> [Listed records]:
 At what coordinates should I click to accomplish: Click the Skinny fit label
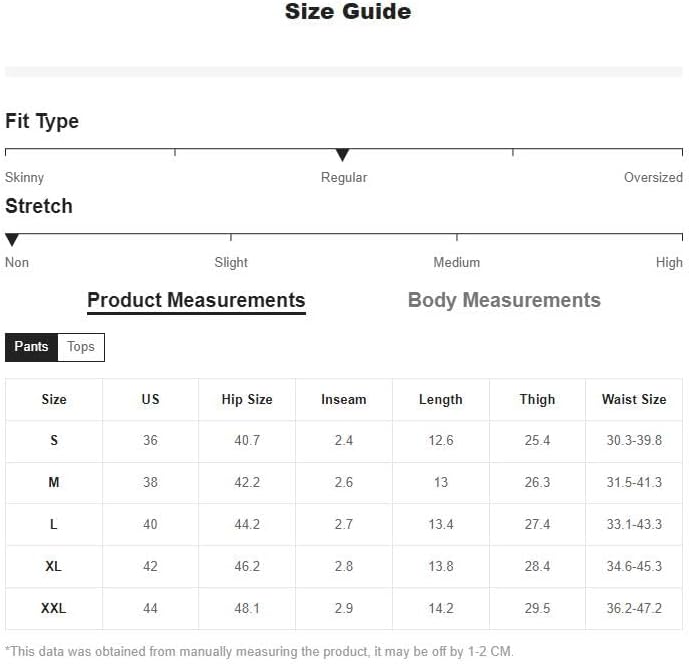(24, 177)
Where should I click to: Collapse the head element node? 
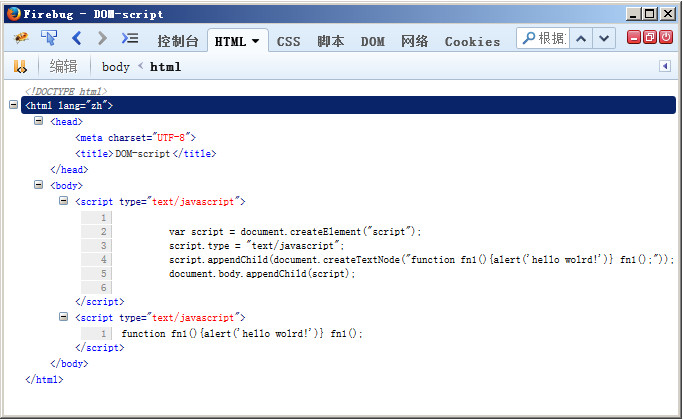pos(38,121)
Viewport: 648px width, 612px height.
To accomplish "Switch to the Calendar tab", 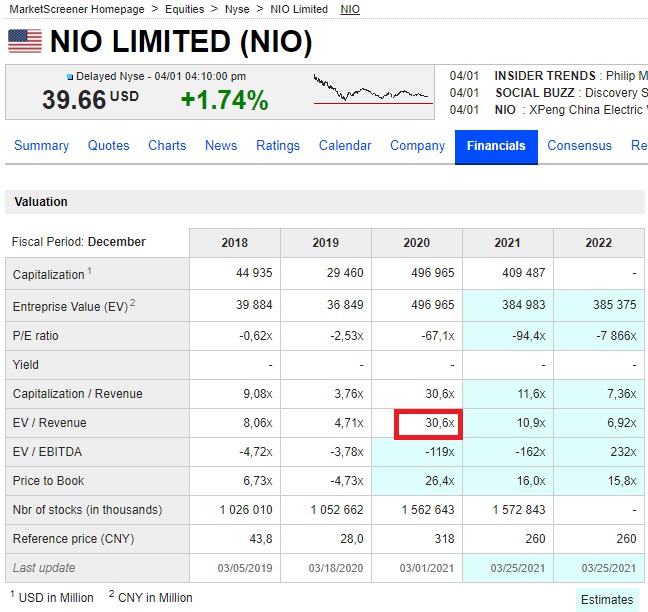I will (x=345, y=146).
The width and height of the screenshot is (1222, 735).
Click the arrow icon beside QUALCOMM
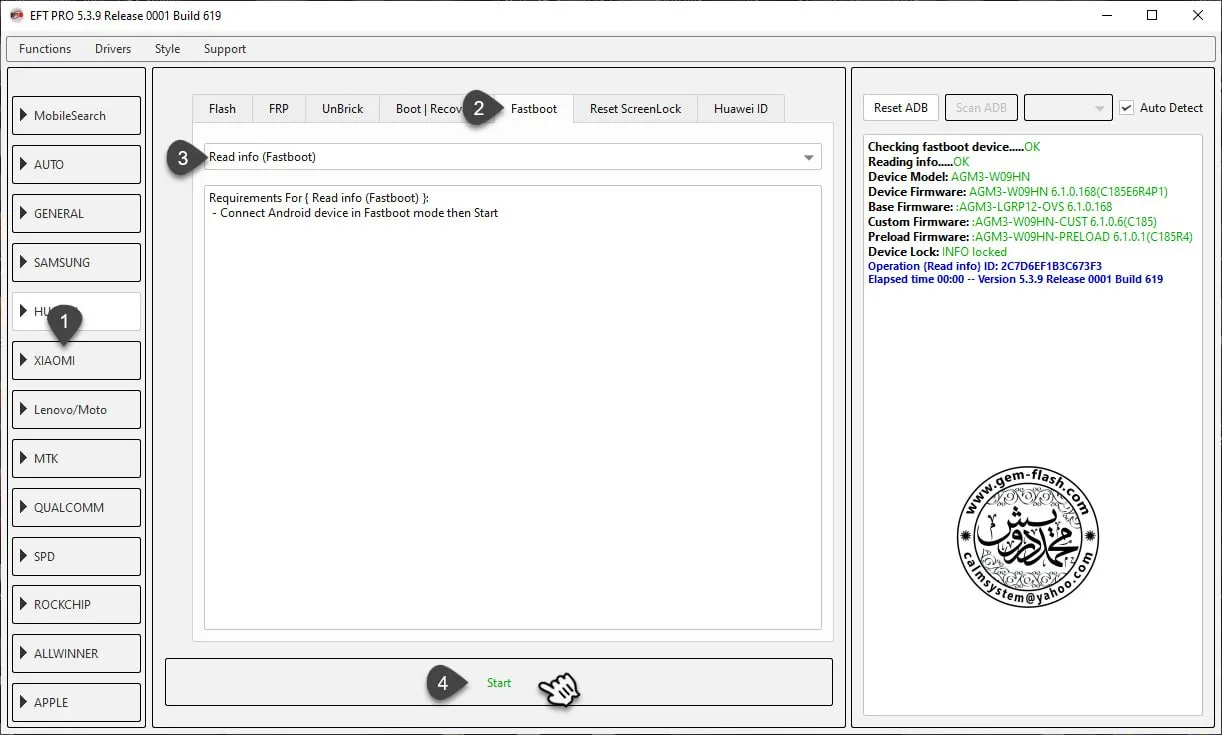pyautogui.click(x=23, y=507)
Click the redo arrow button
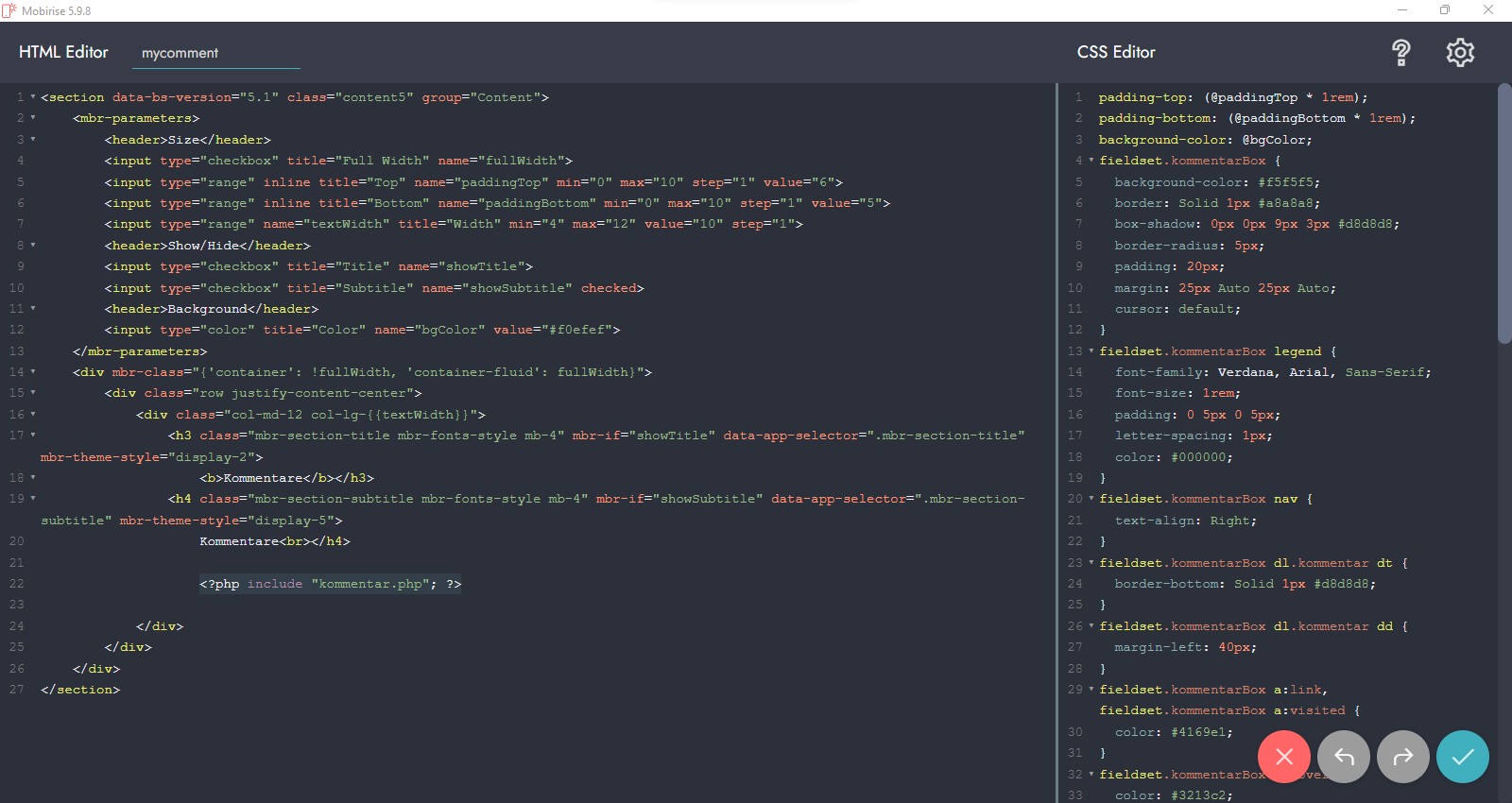This screenshot has height=803, width=1512. [x=1403, y=757]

> [What you will do]:
Here the requirement is to restate exactly the line holding "The width and" and every later line through the end of the material, omitting pictures.

> [Answer section]:
The width and height of the screenshot is (1222, 735).
Click the arrow icon beside QUALCOMM
pyautogui.click(x=23, y=507)
Click the redo arrow button
This screenshot has height=803, width=1512. [x=1403, y=757]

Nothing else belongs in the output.